You've probably heard of the wild ponies of Chincoteague, Virginia, but did you know that there is a similar place in Maryland? Assateague Island is easily accessible from Baltimore, Annapolis, southern Delaware, and northern Virginia, and is only about a three hour drive from Washington, D.C. If you have never experienced the wonder and beauty of wild horses and are in the Maryland area, it is well worth a trip to the island.

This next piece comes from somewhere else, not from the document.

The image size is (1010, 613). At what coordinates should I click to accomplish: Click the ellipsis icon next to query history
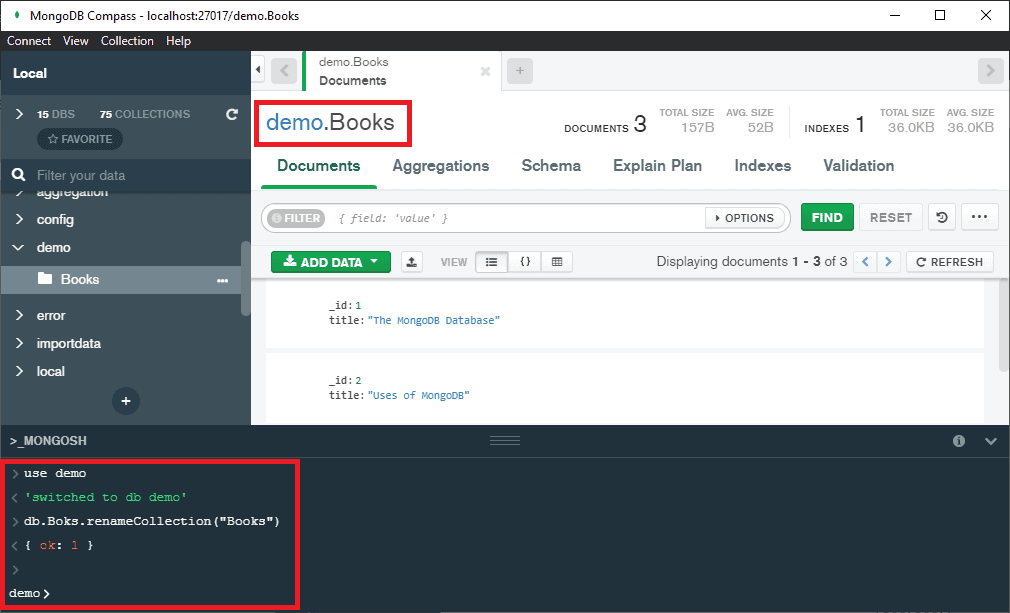pos(979,216)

Aside from being a great place to see beautiful horses, there are plenty of opportunities to bird-watch, especially during migrations in the spring and fall. There is a beautiful, pristine beach with blue waves and white sand. Instead of the ugly development that plagues most of our nation's beaches, there are white dunes with seagrasses and vast marshes. There are also numerous nature trails around the island that offer many opportunities for spotting wildlife, and a comfortable campground.
An Aerial View
Its Shape Changes with the Winds, Sands, and Tides
Assateague is a barrier island whose form is constantly changing with the movement of the water and sands. In the 1950s, developers built a paved road on the island, which was destroyed by a hurricane. I guess Assateague Island just wanted to remain pristine, because soon after the road was destroyed, it was named a national seashore. It is now one of our national treasures, and an object of pride for native Marylanders like myself.
I Ran Into This Family of Horses on the Side of the Road!
Horses or Ponies?
Scientists continue to argue over whether the horses of Assateague are actually ponies. The truth is that they descended from horses, but because of the harsh environment, have evolved to be very small, and most are now technically the size of ponies.
The legend goes that the ancestors of these horses were aboard a shipwrecked Spanish galleon. They swam to safety on the barrier islands and repopulated there. So, even though these horses are wild, they descended from domesticated stock. The horses are very used to people and will often approach campsites and exhibit very little fear of humans. Last time I was there, I had a lovely day watching birds, deer, and horses from afar, but I was upset that I didn't get to see any horses up close. As I was driving out of the park at sunset, I ran into this family of horses on the side of the road. They ignored me while I walked around them taking pictures!
"Those Horses Look Pregnant...or Fat!"
When you visit Assateague, you will probably find yourself wondering why the horses' bellies are so round. This is not usually because they are pregnant, and certainly not because they are fat! This is because their diet of marsh grasses includes a lot of salt, causing them to bloat.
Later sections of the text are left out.